My curiosity got the best of me, so I headed up the stairs. As I ascended the staircase I heard what sounded like background music and moaning. There was also a low buzzing sound I couldn't place. I followed the sounds to our bedroom. The door was open and so I walked in. Connie was on the bed, naked and propped up against a bunch of pillows. Her legs were spread wide and facing me. I looked between her legs and saw where the buzzing sound was coming from. In her right hand, she held some foot long device with a big round head buzzing at her clit. With her left hand she held the end a dildo that was buried into her pussy. She saw me but made no attempt to cover herself or stop what she was doing. She smiled at me but did not talk, as she continued to masturbate herself in front of me. I looked on stunned and slack jawed as she started to tremble and her head went back and eyes closed as she shuddered to orgasm.

My eyes followed the music and moans to our TV mounted on the opposite wall. Playing on the screen was a porn movie. Stunned, I watched two women eating each other while beside them on the bed two men were blowing each other.

I didn't know what to say, so I walked out of the room and back down the stairs. Initially I was shocked, but then I recalled her confession the other day of masturbating with toys to porn, and I thought she must have staged that for my benefit.

When she came down stairs she was dressed only in her robe, and she looked flushed. I looked at her, but didn't say a word.

"Well, if you think I'm going to apologize, you're mistaken. That's me, that's what I do. I enjoy it. Take it or leave it." She said it so matter-of-factly, and without embarrassment that it shocked me.

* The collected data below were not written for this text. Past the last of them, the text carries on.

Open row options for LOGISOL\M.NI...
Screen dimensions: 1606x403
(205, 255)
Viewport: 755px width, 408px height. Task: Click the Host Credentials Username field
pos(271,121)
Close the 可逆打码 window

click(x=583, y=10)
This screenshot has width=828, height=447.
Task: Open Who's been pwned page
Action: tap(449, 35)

"Connie, I just...I know you said you did that, but I just...I hadn't expected to see that when I came home. I'm sorry...this is all new to me, and it's hard for me to..."

"Well you didn't have to run out of the room like that. You could have stayed and joined me," she interrupted.

"I'm sorry, Connie; it's just all too new to me right now. Besides, I didn't run out of the room, I walked," I said, feeling the need to defend myself.

"So, I presume, during your time in the mountains you've given the matter some thought," she cut right to it.

"Yes...I have, Connie and I have to tell you I don't like it. I don't like either option. But, as much as I can't stand the thought of you having sex with other men, I can't stand the thought of not having you in my life either; I love you. So, I have an offer for you. Would you be satisfied with experimenting with just women, you know, sex with other women only, no men?"

"As tempting as that offer is, Robert, and as that would satisfy some of my wanderlust, I'm afraid I'd still be living a lie, and eventually we'd be right back at this same juncture."

I took a deep breath. I had played my only hand and lost. I was now between a rock and a hard place. I hadn't fully committed to any decision since I was hoping she'd take up my offer, but now I knew I had to fish or cut bait.

After a long pause, I said, "Okay, Connie. I'll try to join you on your journey. But, I have to tell you, I don't know if I can. Only time will tell. But, I will try. I'm only human, Connie, and I'm just a simple man. I hope I can stomach watching you with other men," I said with a heavy heart.

"And what was with that porn you were watching up stairs? Was that gay porn?" I inquired.